Andy Green andy at warmcat.com
Wed Feb 21 08:59:18 UTC 2007


Eric S. Raymond wrote:

> After thirteen years as a loyal Red Hat and Fedora user, I reached my
> limit today, when an attempt to upgrade one (1) package pitched me
> into a four-hour marathon of dependency chasing, at the end of which
> an attempt to get around a trivial file conflict rendered my system 
> unusable.
> 
> The proximate causes of this failure were (1) incompetent repository
> maintenance, making any nontrivial upgrade certain to founder on a
> failed dependency, and (2) the fact that rpm is not statically linked
> -- so it's possible to inadvertently remove a shared library it
> depends on and be unrecoverably screwed.  But the underlying problems
> run much deeper.

If I understood this, you deleted something down /lib that rpm depended 
on.  That's not unrecoverably screwed: you can boot into the rescue CD 
and bring over the libs or the rpm the libs came from and use rpm2cpio. 
  I have done this in the past, and recovered from it, and my assessment 
of the proximate cause of the failure was that 1) I was a careless idiot.
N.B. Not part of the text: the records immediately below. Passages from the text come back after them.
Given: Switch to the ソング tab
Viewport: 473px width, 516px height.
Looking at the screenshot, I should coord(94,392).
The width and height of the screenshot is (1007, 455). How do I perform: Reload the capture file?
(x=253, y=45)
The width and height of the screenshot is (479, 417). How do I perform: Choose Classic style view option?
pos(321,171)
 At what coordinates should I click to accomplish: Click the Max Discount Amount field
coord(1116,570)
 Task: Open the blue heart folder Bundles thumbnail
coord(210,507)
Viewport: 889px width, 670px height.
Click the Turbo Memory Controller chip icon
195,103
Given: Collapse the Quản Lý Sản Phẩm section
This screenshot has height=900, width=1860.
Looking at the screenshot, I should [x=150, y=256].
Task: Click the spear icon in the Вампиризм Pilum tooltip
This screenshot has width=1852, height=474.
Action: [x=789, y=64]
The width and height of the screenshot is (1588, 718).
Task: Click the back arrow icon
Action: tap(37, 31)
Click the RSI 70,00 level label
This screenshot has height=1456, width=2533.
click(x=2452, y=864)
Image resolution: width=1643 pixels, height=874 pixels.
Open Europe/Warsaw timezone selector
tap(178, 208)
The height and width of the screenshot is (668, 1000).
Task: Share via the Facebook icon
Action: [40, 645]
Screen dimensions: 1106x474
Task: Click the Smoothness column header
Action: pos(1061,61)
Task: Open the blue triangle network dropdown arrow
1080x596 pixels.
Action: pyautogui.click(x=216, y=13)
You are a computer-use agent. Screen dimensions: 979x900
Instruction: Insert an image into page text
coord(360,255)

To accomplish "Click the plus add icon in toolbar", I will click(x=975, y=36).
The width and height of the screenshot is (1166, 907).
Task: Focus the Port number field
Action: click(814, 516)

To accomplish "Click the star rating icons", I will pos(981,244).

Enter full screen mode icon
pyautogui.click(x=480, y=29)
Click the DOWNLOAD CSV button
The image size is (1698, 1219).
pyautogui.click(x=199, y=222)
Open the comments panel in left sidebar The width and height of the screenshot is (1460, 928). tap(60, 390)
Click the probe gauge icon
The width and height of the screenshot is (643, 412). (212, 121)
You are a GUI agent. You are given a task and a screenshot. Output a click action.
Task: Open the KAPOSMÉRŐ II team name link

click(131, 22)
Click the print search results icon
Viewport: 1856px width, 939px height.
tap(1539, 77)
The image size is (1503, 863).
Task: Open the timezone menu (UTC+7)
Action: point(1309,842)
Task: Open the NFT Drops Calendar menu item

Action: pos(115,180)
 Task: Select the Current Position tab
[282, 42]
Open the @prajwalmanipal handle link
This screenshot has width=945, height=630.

RPM being monolithic would help in that situation, but then it's open to 
you to delete rpm if you're up for deleting shared libs.  Likewise 
Ubuntu is going to have things that can be deleted that will render it 
equally "unrecoverable".  Basically there isn't much to be done to 
protect a tired or stupid admin using rm as root on important files: but 
the recovery boot is there to get you out of even very bad trouble.

I don't think we should entirely absolve the wielder of the rm machete 
from blame even if he didn't ask to be swinging it about.